Sampling schemes must be considered because variations across space and time are unavoidable in most surveillance programs. Elucidating how that variation affects phylodynamic inferences and identifying optimal sampling strategies are critical for the larger community. Finally, numerous phylogenetic-based statistical models exist to conduct those analyses (10,13,14); however, our knowledge of how those programs perform on potentially biased or nonrepresentative datasets is limited. In addition to accuracy, computational efficiency and sustainability should be considered as genomic datasets continue to grow and require accurate and fast inferences to provide actionable insights. Large-scale multipathogen investigations are needed to compare the computational complexity, sensitivity, and specificity of phylodynamic estimates across sampling schemes, including genomic sequence subsampling and the creation of periods with increased or decreased sequencing efforts. Those analyses should benchmark findings across several phylogenetic-based statistical models and compare results to existing measures, including statistically modeled cases, because those analyses will enable the scientific and public health communities to precisely identify when phylodynamic inferences provide actionable intelligence.
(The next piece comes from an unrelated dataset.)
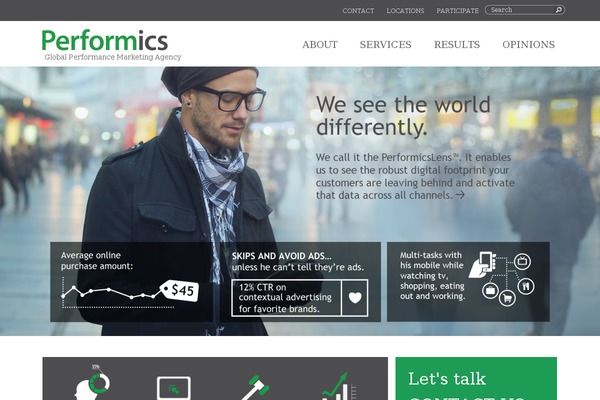Viewport: 600px width, 400px height.
Task: Open the Opinions page
Action: (528, 44)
In summary, genomic epidemiology will continue to transform the public health and outbreak response landscape and highlight the advantages of pathogen intelligence gathering. We have the ability and responsibility to further apply genomic principles to the public health world. That expansion of principles should involve well-characterized methods, which requires applied multidisciplinary investigations across pathogen systems and integration of real-world biases into their assessments.
Mr. Porter is a research associate at the Translational Genomics Research Institute’s Pathogen & Microbiome Division. His research focuses on utilizing genomics to elucidate how pathogens move across space and time.